━━━━━ Passage to read

We arrived late for church, but since Jesus was preaching, it wasn't that big of a problem. After church we had a very fruitful meeting with the church leaders. We outlined for them what HTI does and doesn’t do and our mission philosophy. They said they understood and could accept all of it. I think we all came away feeling good about working with them. When we started home, we decided to visit 2-3 of the proposed mobile clinic sites. That's when the fun began.
First of all, it is the dry season here and the roads up there are not paved, so it was very dusty. Secondly, the distance we have to travel to the third clinic was about 20 miles on those dusty roads. Since Jose was in the other vehicle, those in our vehicle were convinced we were lost as we drove mile after mile of desolate roads in the dust! Finally, we arrived at Tecuaman, our intended destination. There was a government health clinic there staffed by only a nurse two days a week. We saw it, said great, then started to load back up. At that moment Jose told us we had to go back the exact way we'd come to get to the Managua highway. We groaned loudly but set out.
We hadn't gone 15 minutes when the first truck pulled over, folks piled out and one of them opened the hood. We groaned again...louder this time...because we were in the middle of nowhere with a broken down pickup.
The guys decided very quickly that the problem had to do with the alternator belt trying to slip off the mechanism. Doug Steele seemed to know a lot about cars, so he immediately took charge. To make a very long story short, along came a man in a horse-drawn cart. He saved the day for us.

━━━━━━━━━━
━━━━━ Dataset excerpts

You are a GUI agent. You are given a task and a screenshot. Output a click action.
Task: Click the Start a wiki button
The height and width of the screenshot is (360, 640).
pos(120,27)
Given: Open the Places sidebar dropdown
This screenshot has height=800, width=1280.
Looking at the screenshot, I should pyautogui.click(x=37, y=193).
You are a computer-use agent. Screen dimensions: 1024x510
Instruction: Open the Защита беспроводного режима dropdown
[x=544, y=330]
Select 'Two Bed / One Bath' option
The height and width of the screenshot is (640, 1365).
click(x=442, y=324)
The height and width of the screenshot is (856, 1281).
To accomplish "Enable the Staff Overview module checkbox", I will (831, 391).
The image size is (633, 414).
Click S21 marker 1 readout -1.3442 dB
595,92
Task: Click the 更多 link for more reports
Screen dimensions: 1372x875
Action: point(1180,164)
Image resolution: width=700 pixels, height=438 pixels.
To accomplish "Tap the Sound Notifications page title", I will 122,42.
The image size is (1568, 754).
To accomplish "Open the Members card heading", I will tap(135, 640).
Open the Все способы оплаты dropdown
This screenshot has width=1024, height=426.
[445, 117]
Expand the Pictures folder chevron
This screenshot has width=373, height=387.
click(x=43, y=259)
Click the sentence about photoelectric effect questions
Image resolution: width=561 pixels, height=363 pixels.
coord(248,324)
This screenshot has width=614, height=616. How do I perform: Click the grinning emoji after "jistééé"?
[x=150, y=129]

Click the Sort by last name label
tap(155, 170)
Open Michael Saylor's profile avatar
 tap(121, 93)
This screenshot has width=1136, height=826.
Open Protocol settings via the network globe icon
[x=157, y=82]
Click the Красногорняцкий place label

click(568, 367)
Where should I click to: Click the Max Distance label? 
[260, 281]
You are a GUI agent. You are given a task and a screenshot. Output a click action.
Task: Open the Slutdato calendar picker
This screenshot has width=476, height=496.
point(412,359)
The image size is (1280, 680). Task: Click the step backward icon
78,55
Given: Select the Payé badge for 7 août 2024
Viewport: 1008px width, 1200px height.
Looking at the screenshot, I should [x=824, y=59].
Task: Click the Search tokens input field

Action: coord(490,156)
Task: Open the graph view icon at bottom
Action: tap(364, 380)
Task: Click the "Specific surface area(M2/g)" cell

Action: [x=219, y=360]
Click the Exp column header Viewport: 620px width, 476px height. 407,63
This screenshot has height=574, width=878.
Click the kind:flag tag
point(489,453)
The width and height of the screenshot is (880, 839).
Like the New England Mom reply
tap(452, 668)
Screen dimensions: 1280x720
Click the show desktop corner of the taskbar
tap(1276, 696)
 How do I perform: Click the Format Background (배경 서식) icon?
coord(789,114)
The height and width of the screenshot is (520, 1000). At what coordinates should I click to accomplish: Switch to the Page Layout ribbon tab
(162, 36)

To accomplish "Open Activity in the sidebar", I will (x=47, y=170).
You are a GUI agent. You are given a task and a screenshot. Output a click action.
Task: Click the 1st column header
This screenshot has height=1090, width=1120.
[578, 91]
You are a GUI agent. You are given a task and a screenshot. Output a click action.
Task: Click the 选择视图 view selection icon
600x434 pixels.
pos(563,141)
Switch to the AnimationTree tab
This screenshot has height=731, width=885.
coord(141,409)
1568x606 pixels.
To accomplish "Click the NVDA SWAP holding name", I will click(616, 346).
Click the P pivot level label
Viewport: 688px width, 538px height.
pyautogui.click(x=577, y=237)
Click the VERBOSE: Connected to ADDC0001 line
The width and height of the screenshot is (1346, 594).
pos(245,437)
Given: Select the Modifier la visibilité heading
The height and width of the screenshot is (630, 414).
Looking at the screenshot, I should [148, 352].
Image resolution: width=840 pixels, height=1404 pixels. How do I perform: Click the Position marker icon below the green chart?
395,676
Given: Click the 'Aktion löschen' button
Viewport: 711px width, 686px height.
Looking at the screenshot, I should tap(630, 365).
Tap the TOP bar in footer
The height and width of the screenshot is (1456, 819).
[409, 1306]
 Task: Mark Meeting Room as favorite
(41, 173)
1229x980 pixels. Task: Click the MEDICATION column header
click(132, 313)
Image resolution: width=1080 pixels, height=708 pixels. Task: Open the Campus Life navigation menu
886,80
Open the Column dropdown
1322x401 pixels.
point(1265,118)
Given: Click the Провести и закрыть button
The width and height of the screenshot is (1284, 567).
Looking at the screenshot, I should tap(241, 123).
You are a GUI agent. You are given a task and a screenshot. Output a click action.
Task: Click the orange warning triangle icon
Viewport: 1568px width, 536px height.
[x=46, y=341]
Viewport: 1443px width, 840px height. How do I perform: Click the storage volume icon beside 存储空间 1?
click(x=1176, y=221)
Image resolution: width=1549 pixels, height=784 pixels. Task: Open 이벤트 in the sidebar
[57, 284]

━━━━━━━━━━

Tasks and exercises:
**a)** Could you set down, word for word, the part of the clinic-trip account that opens with the words containing "First of all, it" and closes with "but set out."?
**b)** Can you carry the clinic-trip account forward from the point where it stops?

Responses for each task:
**a)**
First of all, it is the dry season here and the roads up there are not paved, so it was very dusty. Secondly, the distance we have to travel to the third clinic was about 20 miles on those dusty roads. Since Jose was in the other vehicle, those in our vehicle were convinced we were lost as we drove mile after mile of desolate roads in the dust! Finally, we arrived at Tecuaman, our intended destination. There was a government health clinic there staffed by only a nurse two days a week. We saw it, said great, then started to load back up. At that moment Jose told us we had to go back the exact way we'd come to get to the Managua highway. We groaned loudly but set out.

**b)**
Doug had decided that he could fix the problem by wedging the mechanism in such a way that the alternator belt would stay in place. The part the farmer played is that he had a nearly 3’ long machete. With one whack each, he cut up five 2" diameter green branches into 6" long pieces to use as wedges. Doug put one in place, Jesus cranked the engine, and all was well so we took off. We went only a couple of miles until the wedge fell out because of the bumpy road.
After fixing it this time, we travel probably 10-12 miles when it fell out again. Once more, they replaced it...and we took off. When we used the third wedge, we were really beginning to worry we only had 2 wedges left...and 50 miles to go!
Fortunately, the third one held the rest of the way, and we made it back safely. Later, the hotel owner arranged for his mechanic friend to pick up Jesus' pickup in the morning and have it fixed by the end of the day. When we got home Monday, we learned that it only cost $35 to fix it!
The postscript to this is that on the way to Piedra Menuda on Monday morning, Alan was stopped by the police! Gary felt vindicated…although Alan was quick to insist that it was a routine stop!